To help lamb producers select flock replacements with easier-care traits, AFBI, Hillsborough, has developed a simple ewe management recording system.

Available free to all Ulster sheep farmers this is a very practical result of research into easier-care systems part funded by AgriSearch and ensures lambs kept on for breeding are from your best ewes.

The system is based on tagging lambs and on a simple recording in a ‘lambing book’ of any intervention required at lambing, lambing ease, mothering ability and lamb viability.

The book is then returned to AFBI Hillsborough, who will produce a free summary report for your flock and send a second book to record the weight of lambs at weaning time.

These records are then used by AFBI to produce a final report ranking ewes within the flock on a scale of zero to 100; a ewe with an index of 100 lambed without help, had good mothering ability and reared good lambs (lamb weaning weight) compared to other ewes in the flock.

Samuel Wharry from Carnlough, Co Antrim, who hosted a sheep farm walk last month, shared his experience of using the scheme.

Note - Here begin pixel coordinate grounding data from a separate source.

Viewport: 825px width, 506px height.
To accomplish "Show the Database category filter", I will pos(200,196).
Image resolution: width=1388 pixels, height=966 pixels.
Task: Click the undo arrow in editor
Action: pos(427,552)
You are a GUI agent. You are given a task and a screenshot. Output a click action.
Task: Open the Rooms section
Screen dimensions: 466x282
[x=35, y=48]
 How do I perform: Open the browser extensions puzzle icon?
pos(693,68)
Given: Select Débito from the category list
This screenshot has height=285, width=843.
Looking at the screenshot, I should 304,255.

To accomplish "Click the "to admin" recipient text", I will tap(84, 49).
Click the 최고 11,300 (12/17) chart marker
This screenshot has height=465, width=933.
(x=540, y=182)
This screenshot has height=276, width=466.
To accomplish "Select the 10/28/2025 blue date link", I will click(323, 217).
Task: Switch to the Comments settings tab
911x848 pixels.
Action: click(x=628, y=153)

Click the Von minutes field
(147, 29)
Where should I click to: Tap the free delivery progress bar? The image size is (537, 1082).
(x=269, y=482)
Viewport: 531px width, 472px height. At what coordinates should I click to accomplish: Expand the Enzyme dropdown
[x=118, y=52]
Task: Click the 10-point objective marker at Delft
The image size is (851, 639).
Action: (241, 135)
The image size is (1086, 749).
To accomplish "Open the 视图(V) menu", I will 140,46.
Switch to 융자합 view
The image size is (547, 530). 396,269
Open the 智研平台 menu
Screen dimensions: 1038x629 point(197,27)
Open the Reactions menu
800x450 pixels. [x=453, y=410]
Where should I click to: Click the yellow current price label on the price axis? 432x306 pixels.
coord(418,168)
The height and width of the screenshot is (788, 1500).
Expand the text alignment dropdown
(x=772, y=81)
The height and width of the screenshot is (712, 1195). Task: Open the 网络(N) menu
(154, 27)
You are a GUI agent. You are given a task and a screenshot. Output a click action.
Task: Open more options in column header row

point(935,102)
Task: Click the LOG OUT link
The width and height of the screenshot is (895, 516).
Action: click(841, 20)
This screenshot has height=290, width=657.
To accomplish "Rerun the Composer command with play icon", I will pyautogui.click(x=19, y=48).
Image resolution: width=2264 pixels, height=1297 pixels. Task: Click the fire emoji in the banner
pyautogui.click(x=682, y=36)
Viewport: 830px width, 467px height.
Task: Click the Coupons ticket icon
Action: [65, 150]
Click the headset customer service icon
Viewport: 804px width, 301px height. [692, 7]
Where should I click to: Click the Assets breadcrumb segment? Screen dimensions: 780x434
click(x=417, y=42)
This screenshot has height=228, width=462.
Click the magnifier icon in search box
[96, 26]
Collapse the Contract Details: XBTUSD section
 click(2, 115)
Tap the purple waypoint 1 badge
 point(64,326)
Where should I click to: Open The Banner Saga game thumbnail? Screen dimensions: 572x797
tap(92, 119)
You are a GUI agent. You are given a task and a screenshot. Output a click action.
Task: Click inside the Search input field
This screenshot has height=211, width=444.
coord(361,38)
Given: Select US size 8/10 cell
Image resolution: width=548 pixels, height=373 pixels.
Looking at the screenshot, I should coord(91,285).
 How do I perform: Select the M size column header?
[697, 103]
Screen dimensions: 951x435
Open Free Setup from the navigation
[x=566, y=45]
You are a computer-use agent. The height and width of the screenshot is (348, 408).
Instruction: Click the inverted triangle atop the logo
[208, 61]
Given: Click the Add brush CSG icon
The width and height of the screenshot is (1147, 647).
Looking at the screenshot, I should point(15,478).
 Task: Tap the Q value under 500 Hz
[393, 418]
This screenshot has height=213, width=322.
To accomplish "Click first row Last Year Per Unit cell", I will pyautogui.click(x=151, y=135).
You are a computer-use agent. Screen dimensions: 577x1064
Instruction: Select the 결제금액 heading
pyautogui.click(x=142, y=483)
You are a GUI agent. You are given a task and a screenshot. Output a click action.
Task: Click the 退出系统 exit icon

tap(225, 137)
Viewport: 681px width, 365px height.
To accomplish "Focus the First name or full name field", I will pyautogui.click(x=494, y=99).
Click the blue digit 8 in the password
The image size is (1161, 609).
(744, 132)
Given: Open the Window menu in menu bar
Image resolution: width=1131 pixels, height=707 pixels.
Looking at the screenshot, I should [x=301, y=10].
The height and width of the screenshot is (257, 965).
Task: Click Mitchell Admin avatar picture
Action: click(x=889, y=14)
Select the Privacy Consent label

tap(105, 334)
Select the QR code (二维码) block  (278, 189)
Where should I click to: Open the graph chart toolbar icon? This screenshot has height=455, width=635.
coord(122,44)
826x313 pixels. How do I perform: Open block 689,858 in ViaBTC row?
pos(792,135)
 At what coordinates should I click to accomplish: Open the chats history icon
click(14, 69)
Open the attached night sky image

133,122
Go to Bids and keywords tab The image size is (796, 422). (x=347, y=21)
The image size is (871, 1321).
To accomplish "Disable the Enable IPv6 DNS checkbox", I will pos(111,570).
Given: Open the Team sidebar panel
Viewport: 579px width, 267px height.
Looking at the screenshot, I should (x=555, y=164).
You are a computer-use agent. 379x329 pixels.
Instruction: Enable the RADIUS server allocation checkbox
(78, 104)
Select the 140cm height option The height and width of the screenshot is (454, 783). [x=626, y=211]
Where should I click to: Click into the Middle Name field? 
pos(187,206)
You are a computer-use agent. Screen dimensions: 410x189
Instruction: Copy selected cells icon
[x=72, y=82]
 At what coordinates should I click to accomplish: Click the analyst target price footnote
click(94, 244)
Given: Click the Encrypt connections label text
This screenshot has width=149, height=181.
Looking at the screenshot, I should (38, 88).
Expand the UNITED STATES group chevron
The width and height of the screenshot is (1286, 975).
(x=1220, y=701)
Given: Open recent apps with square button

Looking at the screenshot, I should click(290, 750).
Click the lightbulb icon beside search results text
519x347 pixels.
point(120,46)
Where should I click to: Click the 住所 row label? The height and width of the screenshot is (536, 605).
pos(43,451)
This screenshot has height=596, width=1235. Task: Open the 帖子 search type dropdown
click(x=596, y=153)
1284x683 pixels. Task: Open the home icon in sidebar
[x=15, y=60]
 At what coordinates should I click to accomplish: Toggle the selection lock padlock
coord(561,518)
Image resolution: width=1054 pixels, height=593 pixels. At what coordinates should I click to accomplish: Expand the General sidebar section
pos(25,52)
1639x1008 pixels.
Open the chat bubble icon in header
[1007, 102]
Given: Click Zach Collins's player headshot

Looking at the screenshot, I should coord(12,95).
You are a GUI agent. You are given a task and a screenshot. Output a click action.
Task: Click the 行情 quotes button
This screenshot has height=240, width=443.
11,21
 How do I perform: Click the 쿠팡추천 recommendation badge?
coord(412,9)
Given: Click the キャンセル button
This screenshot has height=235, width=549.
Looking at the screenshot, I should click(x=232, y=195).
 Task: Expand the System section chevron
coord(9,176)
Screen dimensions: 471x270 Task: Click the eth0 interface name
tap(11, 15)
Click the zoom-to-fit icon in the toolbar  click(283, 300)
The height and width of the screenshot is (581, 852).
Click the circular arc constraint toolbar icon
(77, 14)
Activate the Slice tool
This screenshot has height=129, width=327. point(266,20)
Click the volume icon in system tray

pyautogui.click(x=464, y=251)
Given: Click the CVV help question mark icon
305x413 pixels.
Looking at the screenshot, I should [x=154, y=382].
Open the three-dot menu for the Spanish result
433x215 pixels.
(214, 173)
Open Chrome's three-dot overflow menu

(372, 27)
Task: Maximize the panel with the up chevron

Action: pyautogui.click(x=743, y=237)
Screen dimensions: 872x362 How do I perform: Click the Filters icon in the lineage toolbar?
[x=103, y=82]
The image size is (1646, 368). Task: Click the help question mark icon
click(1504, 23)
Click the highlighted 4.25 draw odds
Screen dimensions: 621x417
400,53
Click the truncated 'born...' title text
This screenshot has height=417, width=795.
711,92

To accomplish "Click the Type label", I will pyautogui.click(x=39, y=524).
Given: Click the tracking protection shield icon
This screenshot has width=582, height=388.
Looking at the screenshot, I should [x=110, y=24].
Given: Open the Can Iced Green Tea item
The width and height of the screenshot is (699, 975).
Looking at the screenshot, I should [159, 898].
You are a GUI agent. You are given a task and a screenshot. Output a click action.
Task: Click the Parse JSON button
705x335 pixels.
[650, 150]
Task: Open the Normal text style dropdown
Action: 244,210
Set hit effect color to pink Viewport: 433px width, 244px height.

“Like most farmers I hate paperwork and I dislike computers, so I find the scheme really easy to use. When tagging the lambs at birth we simply record the lamb number, its mothers’ number and circle a few boxes giving details of any lambing difficulties, if the lamb need help to suckle or not, and the mothering ability of the ewe.

“At the end of the lambing season, the lambing books are sent off to Hillsborough. Then at weaning time a simple weaning weight is recorded, and I get back a list of my ewe lambs and ewes in index order.

“The ewe lamb list is very useful when selecting replacements as it is not always the strongest or flashiest looking lambs that are going to make the best ewes, and the ewe list can remind you of lambing problems, which by weaning you had forgotten.”

Samuel added: “Many farmers complain that they are too busy at lambing and don’t have time for recording, but personally I would rather spend a minute tagging a lamb and ticking a few boxes than fifteen minutes getting an unwilling lamb to suck, or worse still two or three days fighting with a reluctant ewe who has rejected her own lamb. Those are the ones you definitely don’t want to be breeding your next generation from.”

Pictured: Aurélie Aubry, left, and Jennifer Meeke from AFBI, Hillsborough, preparing a summary report using the data recorded in a lambing book.